Buddy dejó que la frase resonara en la habitación.
—Y el resto, como suele decirse, ya es historia. Tu padre se repuso. No tardó en recobrar las fuerzas. Araba los campos, escardaba los jardines y echaba una mano en la tienda. Recorría los caminos pegando pequeños carteles para anunciar el Colmado Rural de Ben Jimson. Fue idea suya llamarlo colmado «rural», por cierto. Pensó que sonaba más amigable, más atractivo que simplemente «colmado», y tenía razón. Fue en esa época cuando tu padre inventó el eslogan: «Compre uno y llévese dos». Cinco palabritas de nada, William, que convirtieron a Ben Jimson en un hombre rico.

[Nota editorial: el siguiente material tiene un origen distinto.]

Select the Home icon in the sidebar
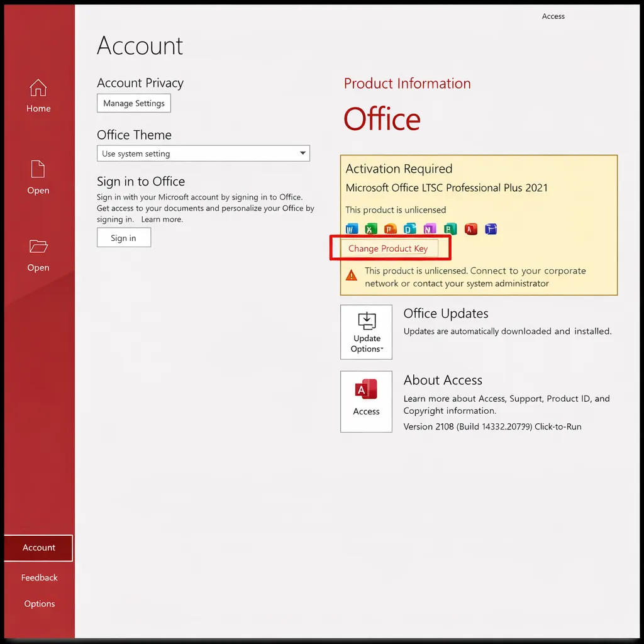 38,94
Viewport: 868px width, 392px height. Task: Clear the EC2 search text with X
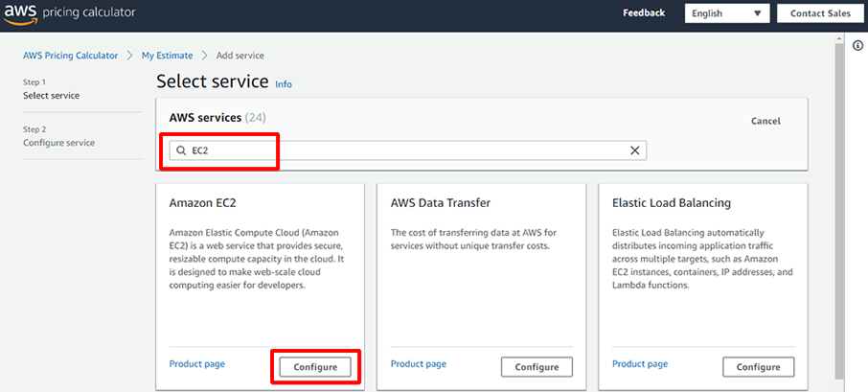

… Se quedó con los Jimson cerca de un año, ganándose el primer modesto fruto de su trabajo. El mundo se abría ante él cual espléndida flor. Y ya ves —decía entonces Buddy, abarcando con un gesto el esplendor de cuero y oropel de su despacho y señalándome con una leve inclinación de cabeza, como si tampoco yo fuera nada más que el producto de la legendaria laboriosidad de mi padre—, para ser un chaval de Ashland, Alabama, las cosas no le han ido nada mal.